You are ready to use the app through a browser.

You may need to update the data model, even after you've added code to Contact/Contacts.pm. This is a completely safe operation (but source code control is always a good idea).

Simply edit the bigtop file, in the docs subdirectory of the working directory, (with your favorite editor or tentmaker). Save the result and rebuild:
bigtop docs/contact.bigtop all
Note that you may want to turn off generation of things which shouldn't change.
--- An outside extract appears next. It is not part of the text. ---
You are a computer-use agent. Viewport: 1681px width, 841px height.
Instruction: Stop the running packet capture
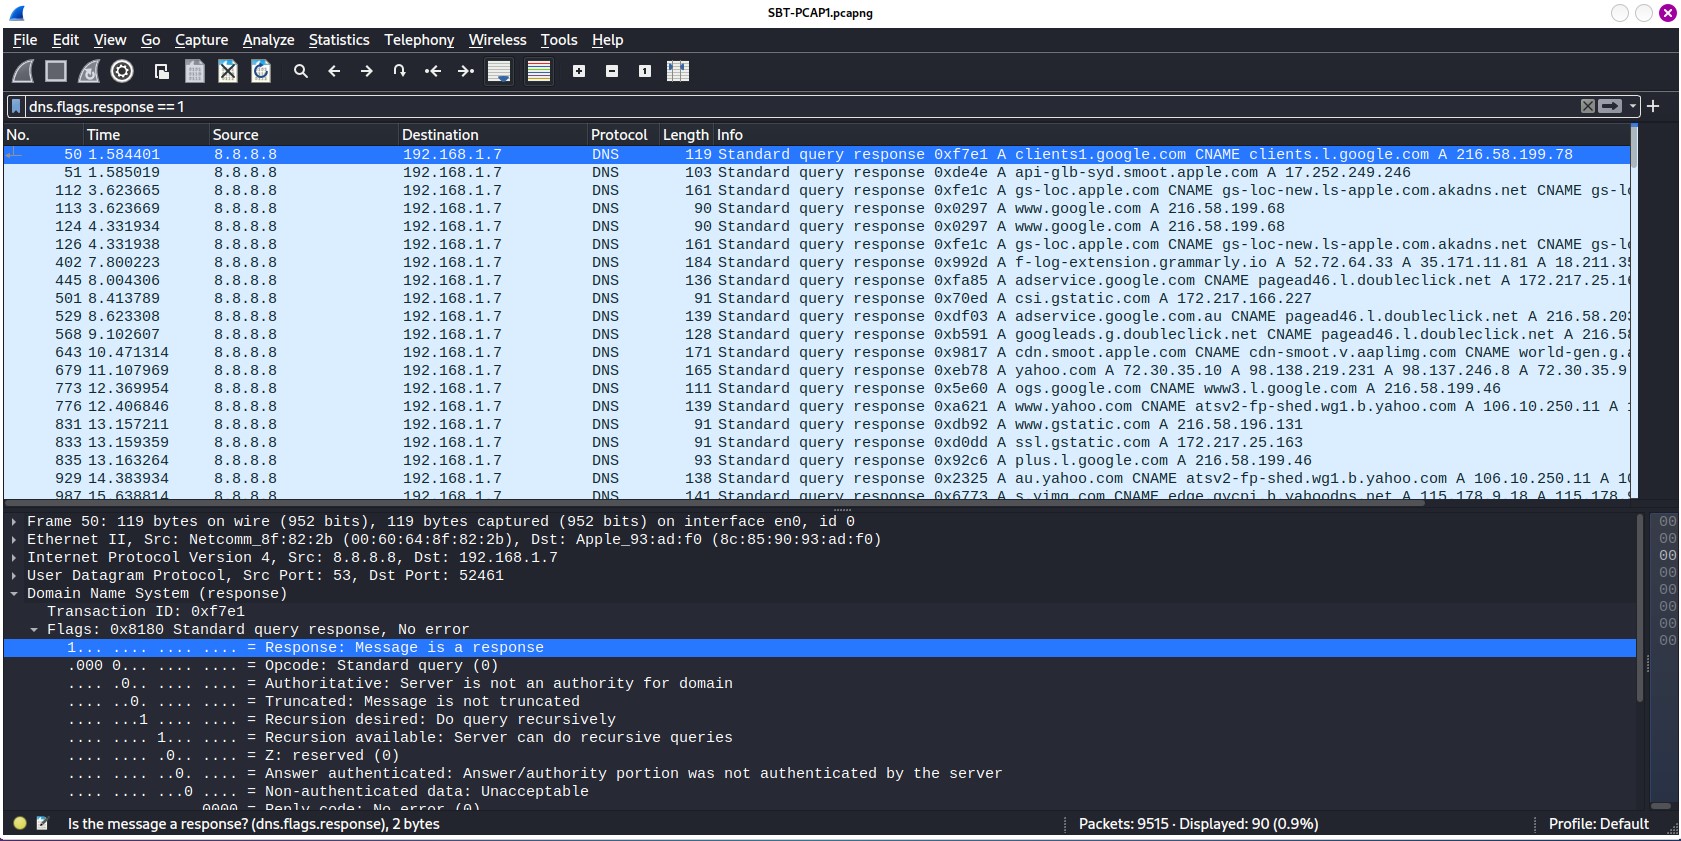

Do this by adding no_gen statements (or checking no_gen boxes in tentmaker):
Init Std { no_gen 1; }
Turning off Init generation is particularly common, since failure to do so invites bigtop to overwrite README, Changes, etc.

You can turn off generation for any backend in this way. Init Std also allows you to control regeneration of individual files, so README can be safe from overwriting while the MANIFEST is kept up to date. Further, you can include no_gen statements at the table and controller levels too (as well as for the whole app, a feature for the truly paranoid).

Making Tents

Even as the bigtop language has grown, the basic structure remains simple. But that simplicity of structure is often lost in the complexity of keyword proliferation. So, tentmaker comes to the rescue.

The structure of bigtop can be described briefly:
There are two top level blocks: config and app. In the config block there are statements and backend blocks. In the app block there are sequence, table, config, and controller blocks (plus a set of literal statements). All blocks allow statements; in addition, table blocks have field blocks, while controller blocks have methods. Finally, controller blocks also have literal statements.
But this structure still leaves a little to be desired. As note above, the problem is the volume of useful keywords. While each has its place and use, remembering them is hard.

After much thought and several abortive attempts at helping you write bigtop files, I began tentmaker. It allows you to edit your bigtop files with a browser (as long as your browser is DOM compliant, think Firefox not IE).

If you've install bigtop and the tentmaker templates that come with it, you can start tentmaker easily enough:

tentmaker [--port=8081]
Then point your browser to the port you chose. tentmaker looks like a complex wizard, but is a reusable editor of bigtop files. It can do everything except remember comments and preserve all whitespace. (Well there is also one statement it can't handle, but you don't need it).

Learn More

To start using Bigtop see Bigtop::Docs::TentTut or Bigtop::Docs::Tutorial.

Replies are listed 'Best First'.
Re: Introducing the Bigtop Web App Language
by sh1tn (Priest) on Jun 10, 2006 at 22:27 UTC
Re: Introducing the Bigtop Web App Language
by zby (Vicar) on Jun 12, 2006 at 08:11 UTC
    To add a shameless plugin - there is also Catalyst::Example::InstantCRUD. It creates a CRUD application with all tables in a database - so you need only create the tables in SQL and than run: instantcrud.pl -name=My::App -dsn='dbi:Pg:dbname=Dname' -user=zby -password='pass'. You can then delete the code for tables that you don't need. It is in a more experimental phase now.
      This sounds like a good idea in some contexts. I like the fact that you can merely alter the tables in the database, then regen the app. But, the key to bigtop is that it leaves hand written code alone in such cases. While some apps are just database front ends, almost all of ours do at least a little bit more than that. So, they have custom code. With bigtop, we can regenerate to take new data model changes into generated code, without overwriting custom code. (Of course, we have to revisit hand written code, to make it reflect the updated data model. But regenerating leaves that code undisturbed.)

      Phil

        It's not that naive as you might think. Actually it generates only a directory structure with files with no code only a 'use base ...' declaration and a database description. I think the regeneration after a schema change can be made safe - that is it only needs to overwrite the database description and eventually add new classes but it does not need to overwrite the hand written code.